Then again, I have a sneaking suspicion that it has to do with people liking the exclusivity factor.

2 comments

I think part of the reason that vim and emacs are so powerful but also so hard to learn is that they were created before we had nice homogenous operating environments with a standard 108 key keyboard and Graphical User Interfaces.

They both come from a day when all UI's were text based and so it's not surprising that they offer more powerful editing models than newer alternatives, considering they've both had 30 odd years of refinement.

It's also understandable that people find them more difficult to use. The major advantage that a GUI has over a text interface is that it's more discoverable and given that most people these days have grown up around GUI's, we thus find text based UI's intimidating.

Either way, as developers, most of our day to day tasks revolve around editing text, so I'd say that using a tool that's aimed at giving us maximum textual love is a good thing.

The main issue is that any text editor which is sufficiently advanced will be far removed from the standard CUA + GUI model that most people are used to.

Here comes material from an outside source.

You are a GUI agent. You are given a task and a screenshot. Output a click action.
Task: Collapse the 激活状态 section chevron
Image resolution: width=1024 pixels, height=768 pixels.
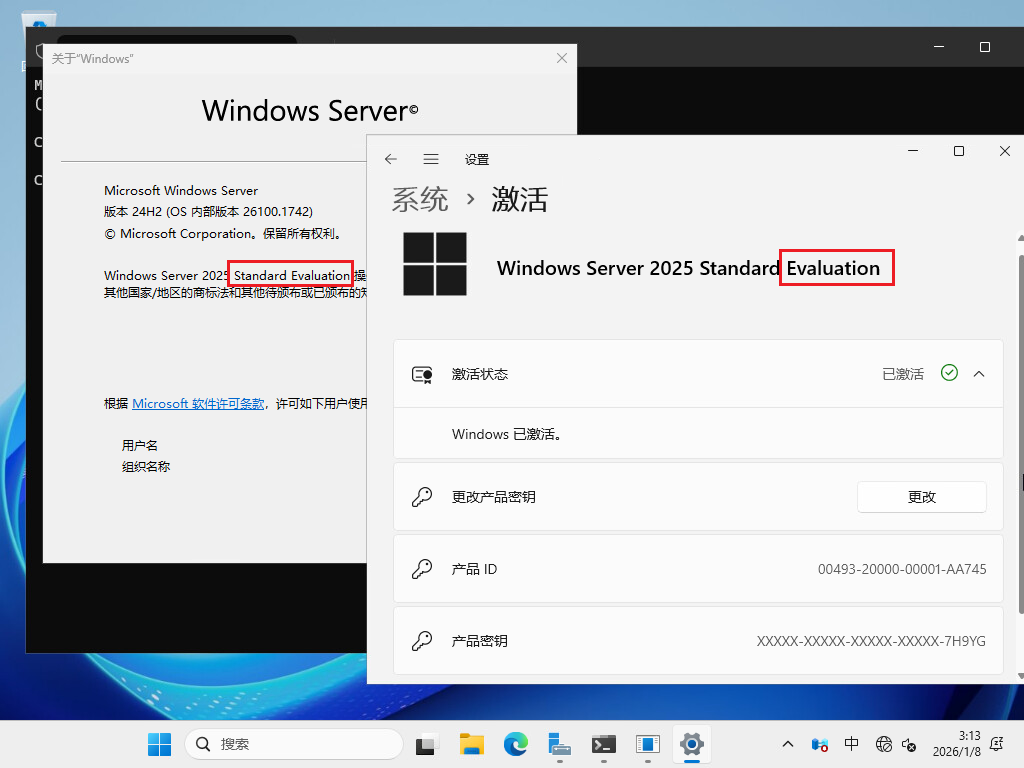(979, 373)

With such a separation, everybody has to start at ground zero when learning the new editor. CUA modes are the only sort of learning-curve helper that I can think of, but that doesn't help much because then people just keep their dependence to CUA. They have to immerse themselves in the editor to actually learn it; not get caught up in a "compatibility" mode that makes it easier to use when they start.
But why must powerful editors be far removed from CUA? As I see it, the only reason emacs/vim aren't CUA is that they were written before CUA existed. Couldn't an editor be made, with the same power as emacs/vim, but that did take advantage of all the modern things we've been accustomed to?

And don't get me started on asking why, after all this time, emacs still defaults to non-CUA when it has a perfectly good mode that emulates it? That's just asking to keep new users away.